* _DATA TO EXAMINE_:
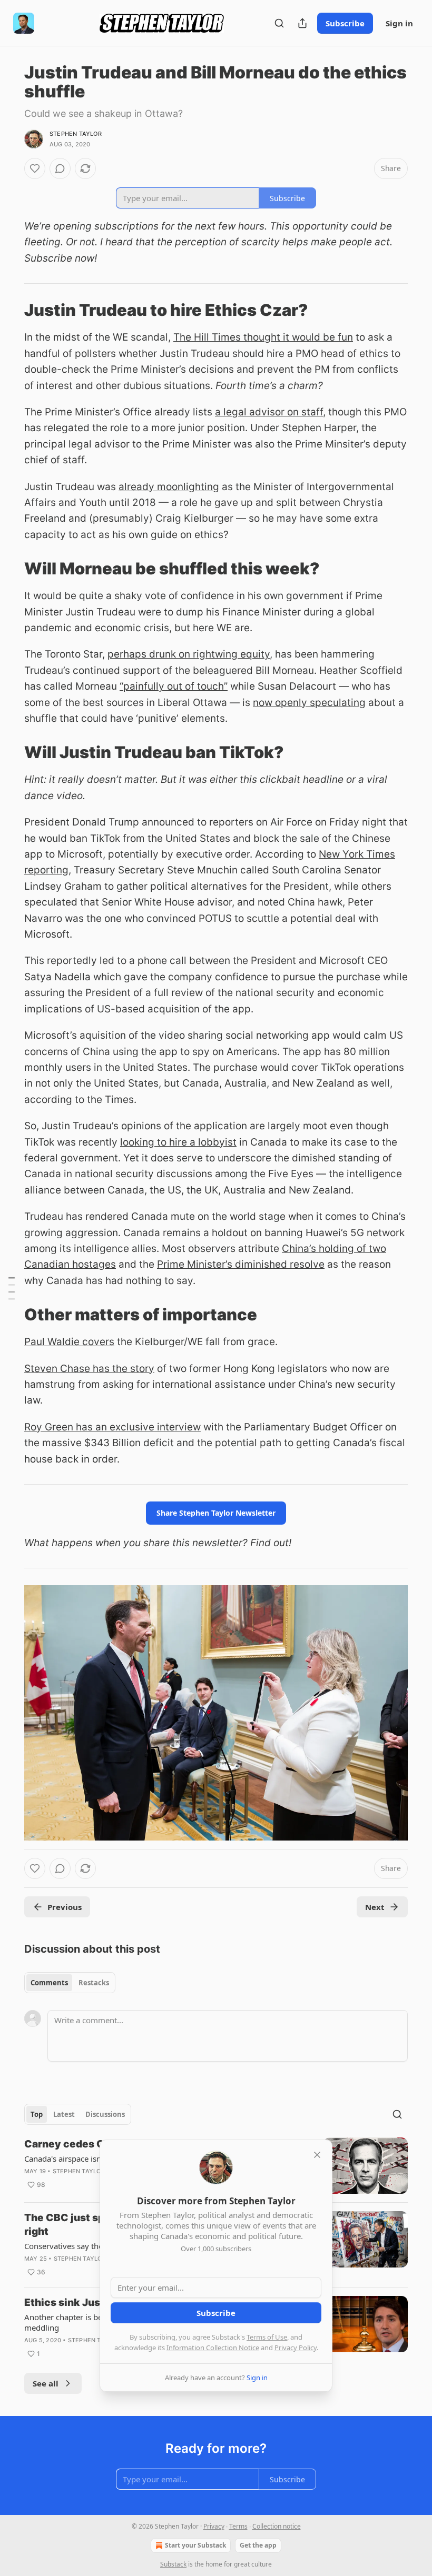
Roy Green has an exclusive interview (112, 1427)
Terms (238, 2526)
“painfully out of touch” (174, 686)
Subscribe (345, 23)
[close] (317, 2154)
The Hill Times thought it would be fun (263, 337)
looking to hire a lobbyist (178, 1142)
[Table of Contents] (11, 1288)
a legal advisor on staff (269, 412)
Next (375, 1907)
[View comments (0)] (60, 168)
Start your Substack (195, 2545)
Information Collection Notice (212, 2347)
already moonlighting (169, 487)
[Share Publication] (302, 23)
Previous (64, 1907)
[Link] (9, 310)
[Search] (279, 23)
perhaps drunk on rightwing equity (188, 654)
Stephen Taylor (76, 133)
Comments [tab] (49, 1982)
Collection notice (276, 2526)
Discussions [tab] (105, 2114)
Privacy (213, 2526)
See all (45, 2383)
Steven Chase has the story (89, 1368)
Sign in (399, 23)
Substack (173, 2564)
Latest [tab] (64, 2114)
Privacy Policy (295, 2347)
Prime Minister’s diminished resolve (241, 1264)
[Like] (34, 168)
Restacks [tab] (93, 1982)
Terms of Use (267, 2337)
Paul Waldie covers (69, 1342)
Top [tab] (37, 2114)
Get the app (258, 2545)
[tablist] (69, 1982)
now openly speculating (309, 703)
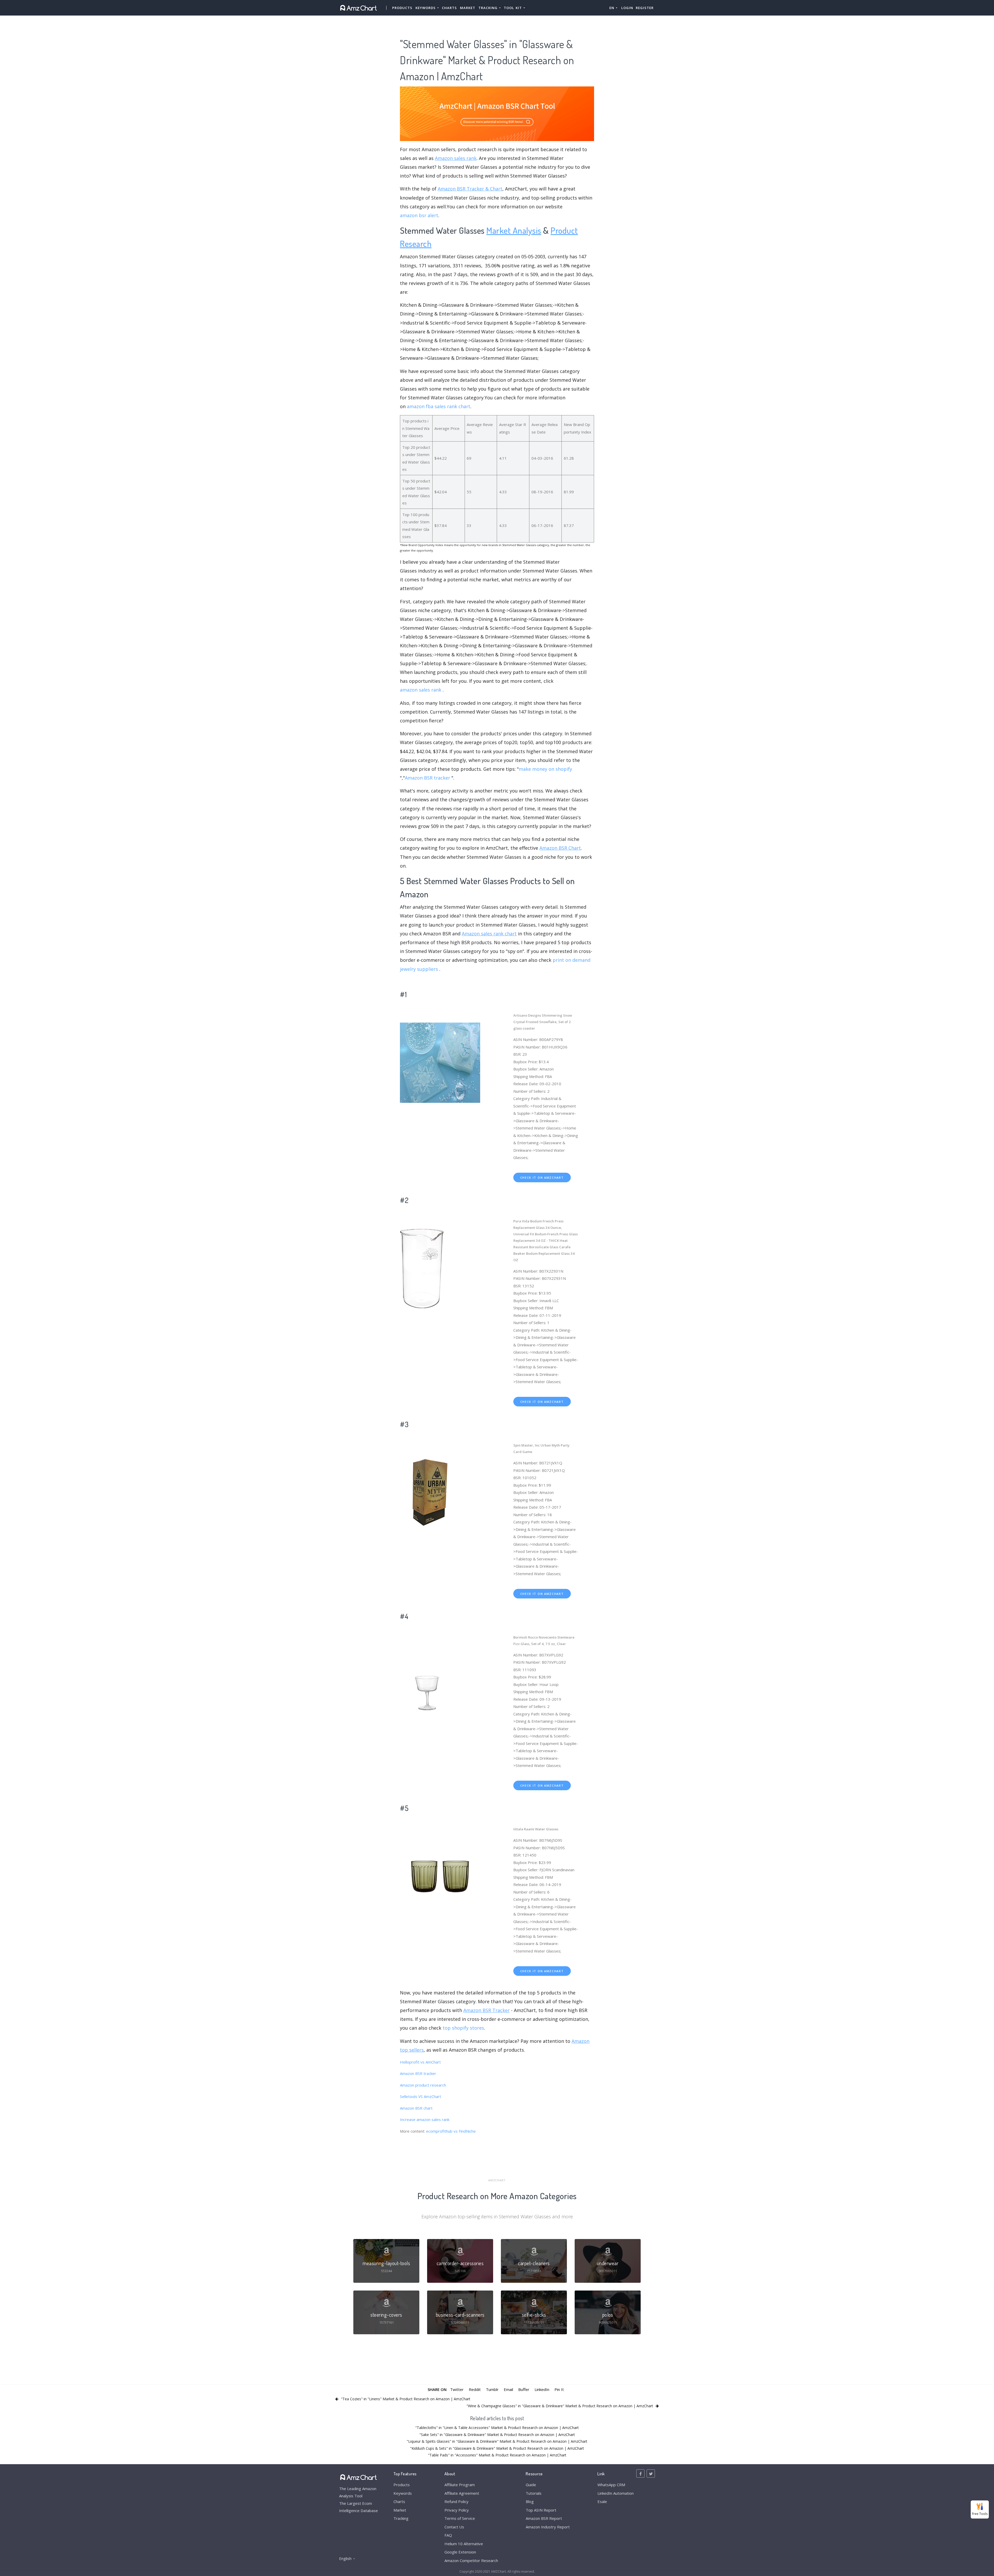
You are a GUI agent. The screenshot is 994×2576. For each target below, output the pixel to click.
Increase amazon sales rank (424, 2119)
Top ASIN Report (541, 2510)
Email (508, 2389)
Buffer (523, 2389)
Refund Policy (456, 2501)
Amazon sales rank (456, 158)
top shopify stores (463, 2028)
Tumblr (492, 2389)
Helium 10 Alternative (463, 2543)
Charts (449, 7)
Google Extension (460, 2552)
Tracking (400, 2518)
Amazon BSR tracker (427, 778)
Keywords (402, 2493)
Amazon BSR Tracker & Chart (470, 189)
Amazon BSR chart (416, 2108)
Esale (602, 2501)
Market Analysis (513, 230)
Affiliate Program (459, 2484)
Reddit (475, 2389)
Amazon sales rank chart (489, 933)
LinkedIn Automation (615, 2493)
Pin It (559, 2389)
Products (402, 7)
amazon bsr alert (419, 215)
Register (645, 7)
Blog (530, 2501)
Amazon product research (423, 2085)
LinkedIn (542, 2389)
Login (627, 7)
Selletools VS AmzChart (420, 2096)
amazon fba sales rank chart (438, 406)
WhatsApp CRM (611, 2484)
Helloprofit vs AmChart (420, 2062)
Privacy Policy (456, 2510)
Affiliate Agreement (461, 2493)
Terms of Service (459, 2518)
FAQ (448, 2535)
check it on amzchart (542, 1177)
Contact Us (454, 2526)
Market (467, 7)
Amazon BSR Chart (560, 848)
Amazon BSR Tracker (486, 2010)
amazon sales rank (420, 690)
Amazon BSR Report (544, 2518)
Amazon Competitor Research (471, 2560)
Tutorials (534, 2493)
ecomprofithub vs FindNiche (451, 2131)
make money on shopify (545, 769)
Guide (531, 2484)
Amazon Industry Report (548, 2526)
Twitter (457, 2389)
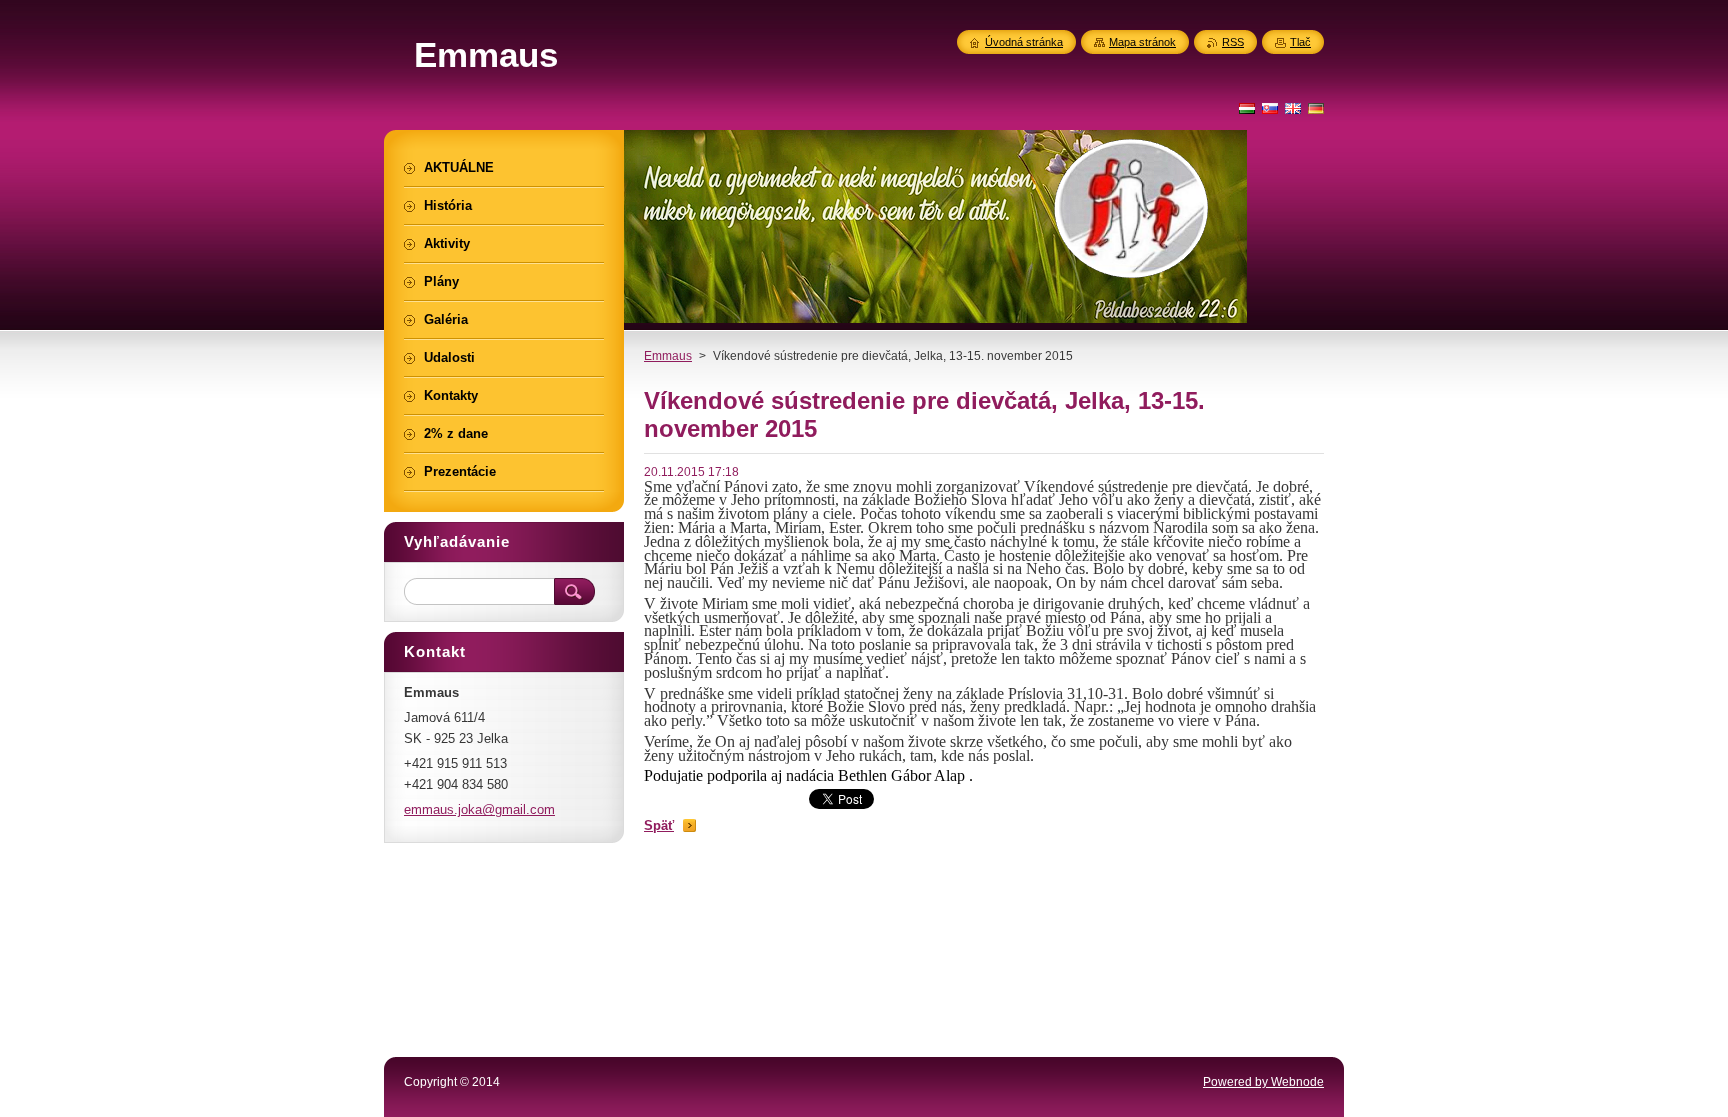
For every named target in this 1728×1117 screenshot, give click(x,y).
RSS (1233, 42)
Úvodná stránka (1024, 42)
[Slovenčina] (1270, 108)
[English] (1293, 108)
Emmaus (668, 356)
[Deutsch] (1316, 108)
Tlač (1300, 42)
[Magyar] (1247, 108)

* _TASK PROMPT_: Search the records for lines holding the word "click", then copy each line you find.

* _ANSWER SPACE_:
You are a GUI agent. The screenshot is 994×2576. For each target below, output the pixel to click.
For every named target in this 1728×1117 screenshot, give click(x,y).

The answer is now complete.